I have fallen into a hole so deep that I can't see whats out there. I need a pair of hands to pull me out cos im surrounded in darkness n somehow has grown use to it. I have even come to the stage of leaving this hole in reluctance. I actually hate it but I just can't leave it. So use to the darkness that even when the lights hit, its still darkness that I see. Or rather, I chose to be blind. A fren said the only way to free myself, is to climb out of the deep dark hole on my own. She said that if there ever was a pair of hands, I'll be dependent on them n it's unfair to hold them just to save myself. Shes absolutely right. Smack! Truth n Fact right in my face.
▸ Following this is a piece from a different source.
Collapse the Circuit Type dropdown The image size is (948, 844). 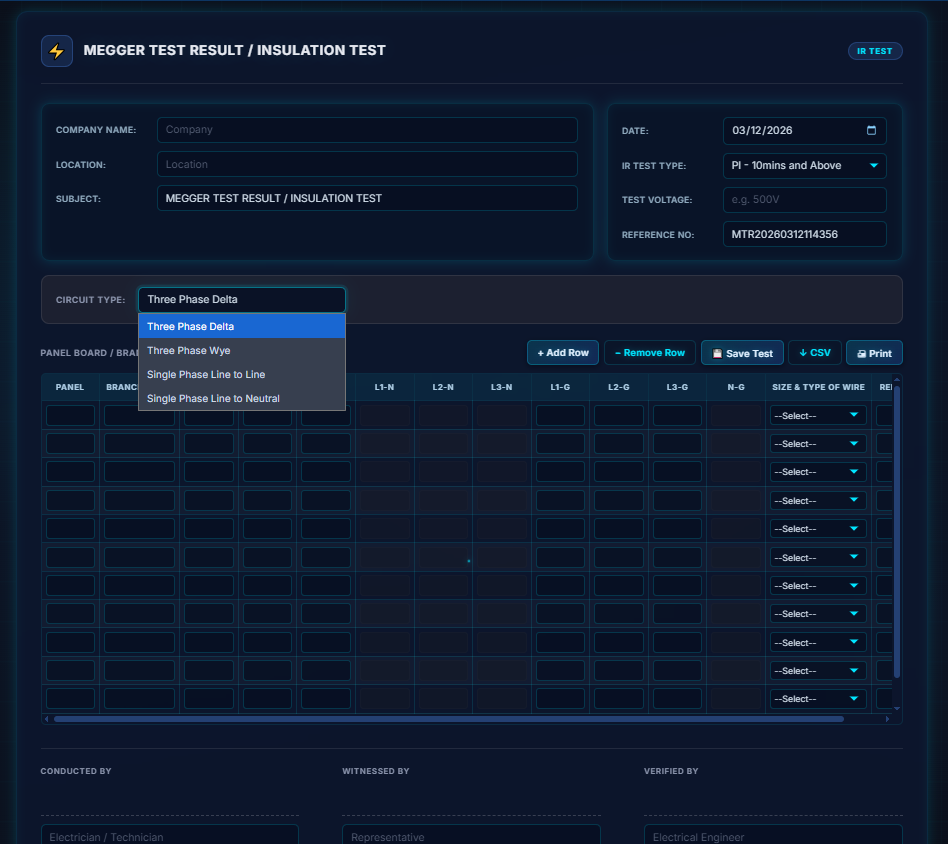(241, 300)
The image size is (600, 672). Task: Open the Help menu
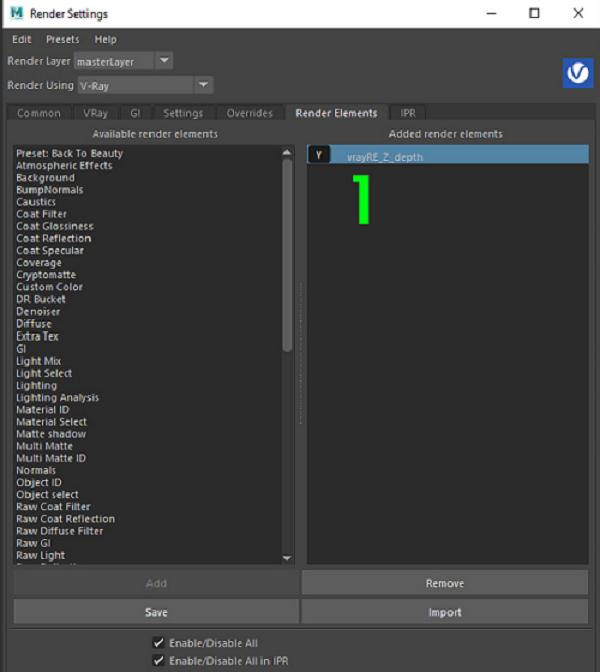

Do we need any truth at all if theres no lies? It will only be a fact. On the condition that theres no lie. If theres no lies, theres no need for any truth at all. Don't you think? Confusing? The bottom line is, I dug the hole myself, I lied to myself n practically burying myself. Time to burst the bubble.
Move on Jo, Get over it.
Attach -> Detach -> Be Free -> Be Happy.
My Goal for now.
Though I'm now still in Stage 2, I'll play this mind game against the biggest challenge. ME. I'll get to the very last stage. I know I can do this! If You can do it, I can too! I promised n I will definitely keep it.